INTERVIEW: Syrian war hits close to home for this theatrical cast

While I Was Waiting, by Mohammad Al Attar, will be performed this week as part of Lincoln Center Festival. Photo courtesy of Stavros Habakis.

While I Was Waiting, which plays this week at the Lincoln Center Festival in New York City, is a dramatic tale of a family living in Damascus, Syria, and trying to piece together what happened to Taim, their loved one. He is in a coma, having been beaten at a checkpoint, and now he’s stuck in limbo between life and death.

The parallels between this family’s struggles and the ongoing war in Syria will be apparent to anyone paying attention to international news. However, for this ensemble of actors, the Syrian conflict is not merely material for a dramatic night at the theater. It hits close to home for each and every one of them.

In the play, Nanda Mohammad plays the role of Nada, Taim’s older sister.
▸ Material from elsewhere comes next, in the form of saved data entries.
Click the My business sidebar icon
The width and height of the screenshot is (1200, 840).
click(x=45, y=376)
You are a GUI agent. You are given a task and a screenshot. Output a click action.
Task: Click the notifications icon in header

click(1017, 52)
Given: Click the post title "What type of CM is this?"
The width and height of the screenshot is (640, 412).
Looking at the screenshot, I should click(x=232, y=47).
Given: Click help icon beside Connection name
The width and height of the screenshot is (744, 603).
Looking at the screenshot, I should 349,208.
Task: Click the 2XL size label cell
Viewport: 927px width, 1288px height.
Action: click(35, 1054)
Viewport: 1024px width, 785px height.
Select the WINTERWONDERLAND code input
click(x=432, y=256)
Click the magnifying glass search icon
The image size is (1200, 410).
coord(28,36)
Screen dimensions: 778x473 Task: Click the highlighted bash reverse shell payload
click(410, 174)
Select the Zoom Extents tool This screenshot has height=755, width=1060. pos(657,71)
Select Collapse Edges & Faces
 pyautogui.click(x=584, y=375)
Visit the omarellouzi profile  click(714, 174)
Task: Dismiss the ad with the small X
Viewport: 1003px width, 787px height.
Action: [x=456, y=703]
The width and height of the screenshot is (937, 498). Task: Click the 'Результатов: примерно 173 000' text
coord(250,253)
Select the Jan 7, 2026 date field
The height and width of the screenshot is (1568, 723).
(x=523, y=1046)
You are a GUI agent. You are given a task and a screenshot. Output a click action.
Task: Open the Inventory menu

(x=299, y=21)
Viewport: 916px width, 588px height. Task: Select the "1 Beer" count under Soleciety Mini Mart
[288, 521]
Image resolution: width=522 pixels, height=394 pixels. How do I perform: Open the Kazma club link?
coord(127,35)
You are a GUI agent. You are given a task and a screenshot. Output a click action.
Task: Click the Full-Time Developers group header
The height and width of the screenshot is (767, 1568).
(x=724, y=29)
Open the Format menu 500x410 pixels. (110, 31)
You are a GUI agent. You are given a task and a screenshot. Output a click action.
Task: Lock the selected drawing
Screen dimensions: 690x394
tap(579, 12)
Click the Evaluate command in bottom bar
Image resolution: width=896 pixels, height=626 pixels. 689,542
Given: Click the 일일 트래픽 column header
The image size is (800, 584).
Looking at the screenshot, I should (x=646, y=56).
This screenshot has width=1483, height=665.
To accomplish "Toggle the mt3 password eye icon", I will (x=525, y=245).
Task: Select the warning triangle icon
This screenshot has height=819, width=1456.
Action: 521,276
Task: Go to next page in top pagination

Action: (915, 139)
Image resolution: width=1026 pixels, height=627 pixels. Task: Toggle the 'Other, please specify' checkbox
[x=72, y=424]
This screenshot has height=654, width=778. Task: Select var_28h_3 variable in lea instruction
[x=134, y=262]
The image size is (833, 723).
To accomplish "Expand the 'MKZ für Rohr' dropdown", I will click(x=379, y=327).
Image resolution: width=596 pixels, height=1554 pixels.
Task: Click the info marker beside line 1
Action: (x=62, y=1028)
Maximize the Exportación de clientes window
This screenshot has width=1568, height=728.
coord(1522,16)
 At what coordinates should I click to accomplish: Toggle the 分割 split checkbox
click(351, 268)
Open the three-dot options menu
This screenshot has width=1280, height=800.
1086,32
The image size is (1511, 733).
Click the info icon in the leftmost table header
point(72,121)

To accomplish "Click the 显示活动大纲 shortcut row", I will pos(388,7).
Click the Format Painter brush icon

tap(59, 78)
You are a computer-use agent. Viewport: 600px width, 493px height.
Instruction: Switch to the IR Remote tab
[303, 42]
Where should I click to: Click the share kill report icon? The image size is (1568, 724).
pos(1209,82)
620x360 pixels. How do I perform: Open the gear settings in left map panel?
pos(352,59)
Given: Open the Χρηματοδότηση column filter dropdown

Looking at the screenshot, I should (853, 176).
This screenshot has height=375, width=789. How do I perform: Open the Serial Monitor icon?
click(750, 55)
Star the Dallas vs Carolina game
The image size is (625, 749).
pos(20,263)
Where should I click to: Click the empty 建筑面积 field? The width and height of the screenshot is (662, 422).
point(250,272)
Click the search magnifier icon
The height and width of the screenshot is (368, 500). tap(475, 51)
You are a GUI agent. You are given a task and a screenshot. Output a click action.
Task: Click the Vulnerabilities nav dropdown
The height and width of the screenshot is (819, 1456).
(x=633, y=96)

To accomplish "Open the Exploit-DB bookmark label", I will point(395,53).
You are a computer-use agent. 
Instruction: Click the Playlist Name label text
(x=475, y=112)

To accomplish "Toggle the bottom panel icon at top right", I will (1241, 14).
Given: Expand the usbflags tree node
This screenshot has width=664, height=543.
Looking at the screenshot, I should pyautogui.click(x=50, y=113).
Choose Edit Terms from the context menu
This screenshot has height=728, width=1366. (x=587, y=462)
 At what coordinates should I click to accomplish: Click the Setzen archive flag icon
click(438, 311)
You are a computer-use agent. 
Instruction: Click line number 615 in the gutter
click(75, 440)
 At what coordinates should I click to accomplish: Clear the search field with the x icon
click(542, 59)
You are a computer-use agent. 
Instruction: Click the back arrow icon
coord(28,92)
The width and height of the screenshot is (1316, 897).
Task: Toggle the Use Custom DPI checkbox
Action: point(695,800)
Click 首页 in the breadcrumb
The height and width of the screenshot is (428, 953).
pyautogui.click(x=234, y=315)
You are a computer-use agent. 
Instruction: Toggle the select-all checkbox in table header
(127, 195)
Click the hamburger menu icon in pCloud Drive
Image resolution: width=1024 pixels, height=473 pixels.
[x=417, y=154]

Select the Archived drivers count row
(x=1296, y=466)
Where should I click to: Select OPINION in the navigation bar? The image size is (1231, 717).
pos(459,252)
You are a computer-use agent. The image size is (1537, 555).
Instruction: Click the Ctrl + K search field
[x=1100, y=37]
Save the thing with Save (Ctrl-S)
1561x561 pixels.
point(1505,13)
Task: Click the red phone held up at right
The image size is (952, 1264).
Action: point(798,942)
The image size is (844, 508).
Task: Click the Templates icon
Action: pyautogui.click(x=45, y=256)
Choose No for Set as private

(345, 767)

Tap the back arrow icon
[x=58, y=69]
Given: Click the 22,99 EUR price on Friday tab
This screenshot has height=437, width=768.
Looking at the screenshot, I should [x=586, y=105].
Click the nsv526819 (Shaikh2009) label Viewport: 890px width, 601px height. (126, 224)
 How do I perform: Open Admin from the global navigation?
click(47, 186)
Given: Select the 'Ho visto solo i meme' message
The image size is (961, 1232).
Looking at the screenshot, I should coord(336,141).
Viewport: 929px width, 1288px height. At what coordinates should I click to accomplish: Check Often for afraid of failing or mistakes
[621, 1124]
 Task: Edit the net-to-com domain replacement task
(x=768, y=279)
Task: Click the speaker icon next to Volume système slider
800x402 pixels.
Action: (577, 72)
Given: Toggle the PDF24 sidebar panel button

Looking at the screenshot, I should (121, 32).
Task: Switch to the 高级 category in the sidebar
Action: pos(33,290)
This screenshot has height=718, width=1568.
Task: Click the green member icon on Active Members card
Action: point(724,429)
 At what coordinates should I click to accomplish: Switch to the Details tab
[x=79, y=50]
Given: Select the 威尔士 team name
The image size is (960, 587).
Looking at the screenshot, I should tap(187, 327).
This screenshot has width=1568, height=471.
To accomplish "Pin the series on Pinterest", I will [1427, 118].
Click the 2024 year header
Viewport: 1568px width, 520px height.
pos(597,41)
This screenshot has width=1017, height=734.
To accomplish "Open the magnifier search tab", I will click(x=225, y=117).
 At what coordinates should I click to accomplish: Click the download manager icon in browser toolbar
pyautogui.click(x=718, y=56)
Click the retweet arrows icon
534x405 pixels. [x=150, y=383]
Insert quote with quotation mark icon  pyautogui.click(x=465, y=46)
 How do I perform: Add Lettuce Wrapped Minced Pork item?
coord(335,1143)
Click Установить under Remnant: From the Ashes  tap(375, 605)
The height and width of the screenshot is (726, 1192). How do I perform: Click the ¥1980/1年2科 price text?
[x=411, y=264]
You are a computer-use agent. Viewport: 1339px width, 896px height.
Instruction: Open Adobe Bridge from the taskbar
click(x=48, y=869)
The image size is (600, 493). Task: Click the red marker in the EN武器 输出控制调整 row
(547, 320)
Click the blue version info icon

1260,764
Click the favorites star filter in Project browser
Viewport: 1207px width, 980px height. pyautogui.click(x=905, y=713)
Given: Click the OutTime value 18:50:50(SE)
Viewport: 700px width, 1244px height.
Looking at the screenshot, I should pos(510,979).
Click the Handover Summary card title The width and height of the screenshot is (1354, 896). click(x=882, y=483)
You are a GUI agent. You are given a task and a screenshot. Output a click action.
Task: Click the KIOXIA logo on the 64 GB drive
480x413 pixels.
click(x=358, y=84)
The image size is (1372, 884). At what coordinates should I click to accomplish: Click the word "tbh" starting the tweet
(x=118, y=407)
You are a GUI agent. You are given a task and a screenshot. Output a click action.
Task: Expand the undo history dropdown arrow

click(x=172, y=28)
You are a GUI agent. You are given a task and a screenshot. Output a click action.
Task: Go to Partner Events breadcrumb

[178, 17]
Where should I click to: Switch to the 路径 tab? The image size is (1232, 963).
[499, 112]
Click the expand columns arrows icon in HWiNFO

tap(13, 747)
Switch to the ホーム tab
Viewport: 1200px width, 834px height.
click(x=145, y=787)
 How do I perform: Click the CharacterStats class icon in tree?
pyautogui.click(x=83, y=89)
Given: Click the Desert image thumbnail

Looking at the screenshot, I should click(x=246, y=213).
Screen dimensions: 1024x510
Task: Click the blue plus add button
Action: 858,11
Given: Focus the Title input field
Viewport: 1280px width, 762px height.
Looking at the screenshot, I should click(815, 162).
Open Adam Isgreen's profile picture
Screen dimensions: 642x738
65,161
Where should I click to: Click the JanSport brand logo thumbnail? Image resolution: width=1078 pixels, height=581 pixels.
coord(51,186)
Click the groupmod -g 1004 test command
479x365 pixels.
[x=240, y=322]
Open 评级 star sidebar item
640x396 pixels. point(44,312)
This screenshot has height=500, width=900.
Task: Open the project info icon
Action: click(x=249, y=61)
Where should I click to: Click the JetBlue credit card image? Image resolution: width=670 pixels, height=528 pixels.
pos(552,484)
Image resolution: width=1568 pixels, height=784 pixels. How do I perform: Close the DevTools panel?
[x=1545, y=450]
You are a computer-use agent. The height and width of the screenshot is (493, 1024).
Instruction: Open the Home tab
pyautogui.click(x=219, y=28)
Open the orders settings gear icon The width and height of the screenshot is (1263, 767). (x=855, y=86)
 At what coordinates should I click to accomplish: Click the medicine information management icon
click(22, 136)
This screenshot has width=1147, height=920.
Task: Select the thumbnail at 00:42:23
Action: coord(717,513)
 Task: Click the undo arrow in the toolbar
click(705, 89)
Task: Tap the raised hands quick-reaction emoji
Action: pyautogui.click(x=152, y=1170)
The actress always tries to find common points between herself and the characters she plays. “It was easy to find those points,” she stated in an email to Hollywood Soapbox. “I thought this would [make] the [role] easier to do, but I was wrong. It was so difficult to be her, though she is close to me in many things. I tried many things during the process, and nothing worked. … I discovered that the main problem was that I wasn’t still convinced that my old life in Syria was something [that] will never come back anymore, and I was jealous [of] her because she went back to Syria.”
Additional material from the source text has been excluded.